▶ WHAT YOU NEED TO DO
Can you repeat the passage on Iran's nuclear program word for word, between "But Iranian officials" and "Students News Agency.", inclusive?

Other News Materials 16 July 2007 14:47 (UTC +04:00)

( LatWp ) - Iranian officials said Sunday that any further U.N. Security Council sanctions on the country could jeopardize its recent decisions to grant international inspectors greater access to nuclear sites and disclose information about past activities.

Iran last week announced a decision to allow inspectors from the International Atomic Energy Agency, the United Nations' nuclear watchdog, to monitor its heavy water reactor near the western town of Arak, after having barred them earlier this year. Iran also agreed on increased safeguards for its uranium enrichment facility near the town of Natanz and to discuss unresolved questions about its past nuclear research.

But Iranian officials on Sunday said bluntly that Iran's acquiescence to IAEA requests was meant to stave off further U.N. action over its controversial enrichment of uranium, which it has repeatedly stated it would not halt.

``This move was in line with Iran's intention to strengthen the International Atomic Energy Agency's role in the international arena as the organization which was related to Iran's nuclear program, and to weaken the movement which was taken via the U.N. Security Council against Iran's peaceful nuclear intentions,'' said Iran's representative to the IAEA, Ali Asghar Soltanieh,to the Iranian Students News Agency.

The Iranian statements came a day after IAEA inspectors arrived in North Korea to begin monitoring that nation's nuclear complex, which has been closed to international monitors in recent years. North Korea on Saturday told U.S. officials it had shut down its nuclear reactor, an important move toward scaling back its controversial nuclear program.

``It appears that the facility is shut down,'' national security adviser Stephen Hadley said during an interview on Fox News Sunday.

But Bush administration continues to have ``concerns they may have a covert enrichment program,'' he added. ``That will be the next subject of discussions.''

Iran, meanwhile, remains locked in a dispute with the U.S. and other members of the international community over its nuclear energy projects, which governments in the U.S. and Europe suspect mask a weapons program. Tehran insists weapons of mass destruction run counter to Iran's Islamic principles and that it is obtaining nuclear technology to meet its growing energy needs and conduct scientific research.

▶ EXCERPTED DATA

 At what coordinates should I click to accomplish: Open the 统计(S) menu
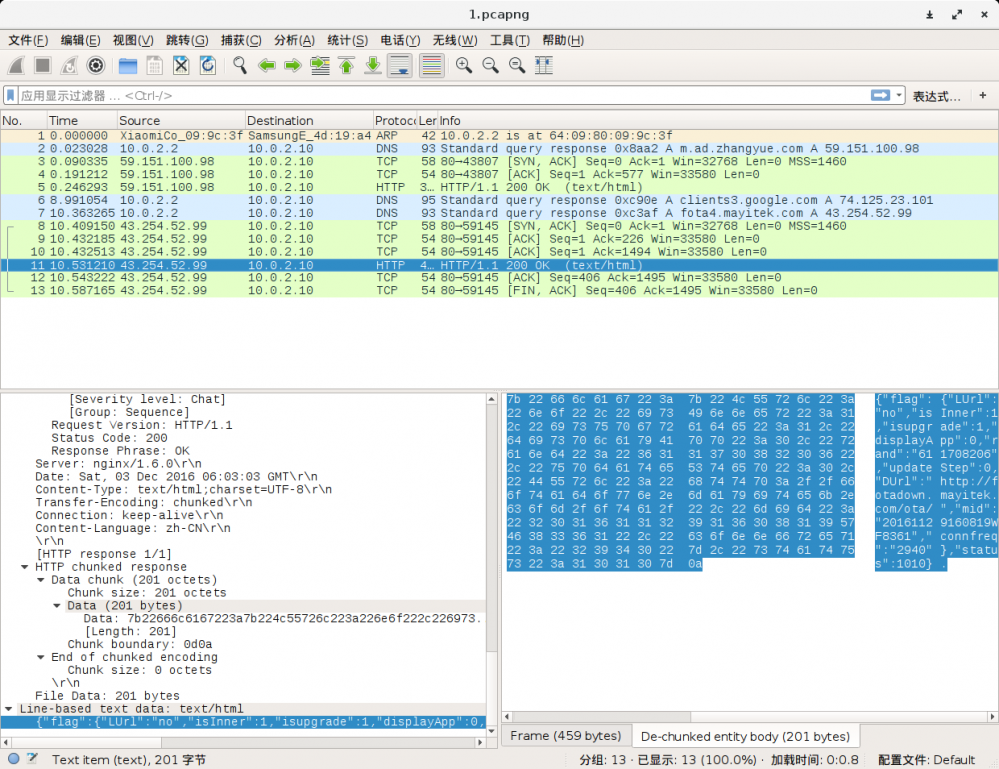click(x=347, y=40)
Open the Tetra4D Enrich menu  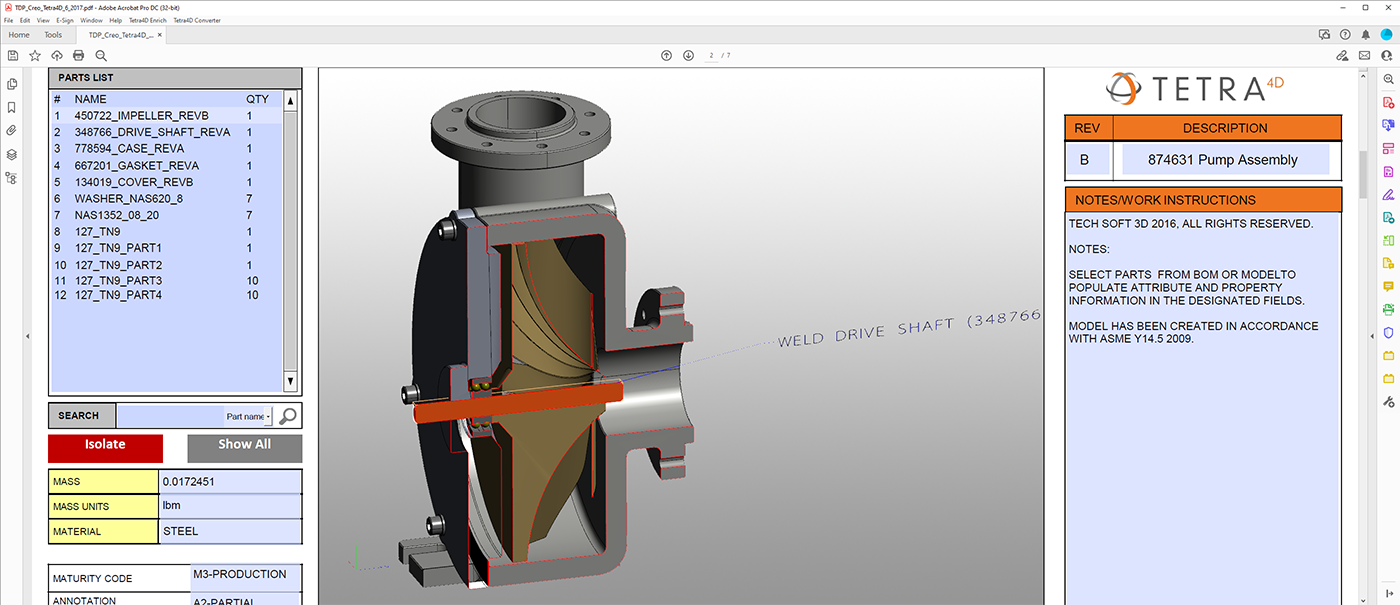pyautogui.click(x=148, y=20)
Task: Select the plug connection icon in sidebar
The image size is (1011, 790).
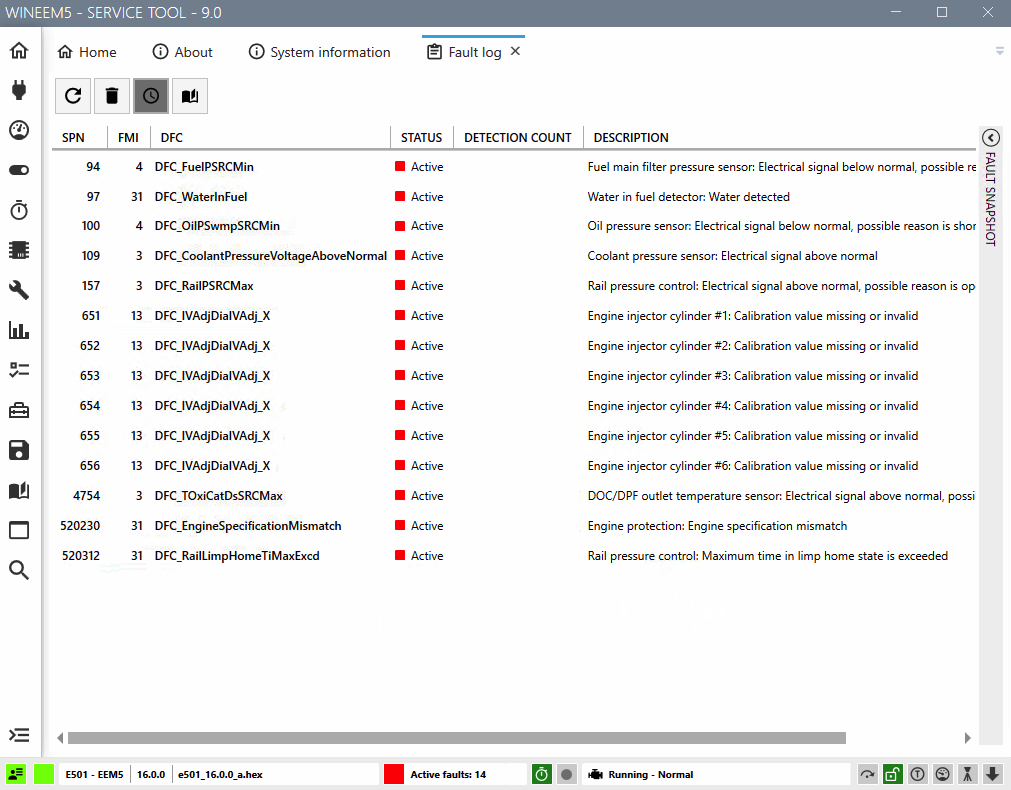Action: (19, 91)
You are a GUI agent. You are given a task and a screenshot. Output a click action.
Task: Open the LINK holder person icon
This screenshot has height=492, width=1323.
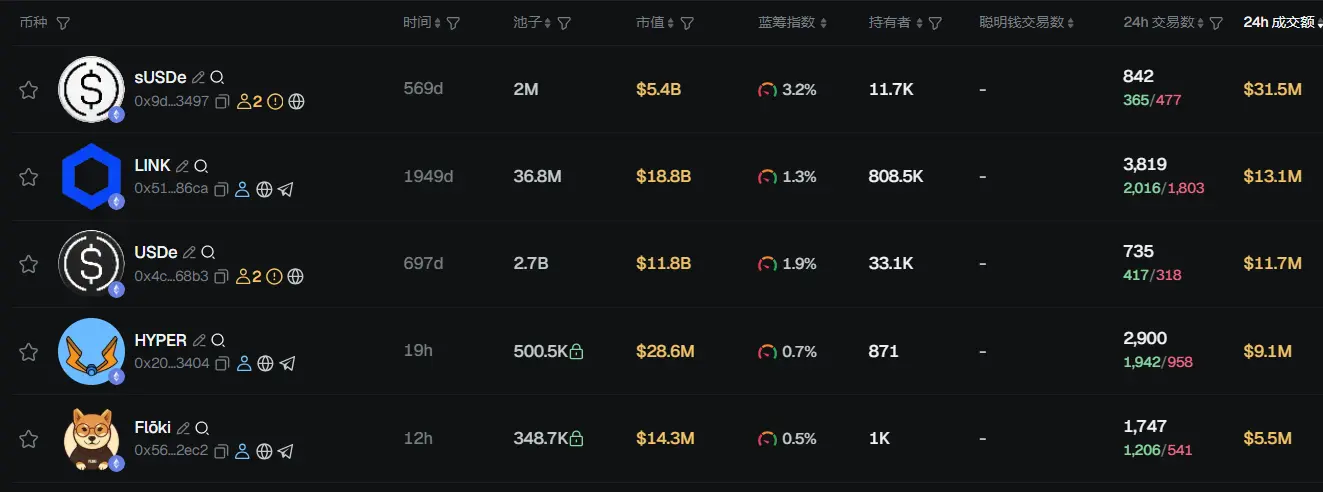pyautogui.click(x=243, y=189)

▶ WRITTEN RESPONSE
But Iranian officials on Sunday said bluntly that Iran's acquiescence to IAEA requests was meant to stave off further U.N. action over its controversial enrichment of uranium, which it has repeatedly stated it would not halt.

``This move was in line with Iran's intention to strengthen the International Atomic Energy Agency's role in the international arena as the organization which was related to Iran's nuclear program, and to weaken the movement which was taken via the U.N. Security Council against Iran's peaceful nuclear intentions,'' said Iran's representative to the IAEA, Ali Asghar Soltanieh,to the Iranian Students News Agency.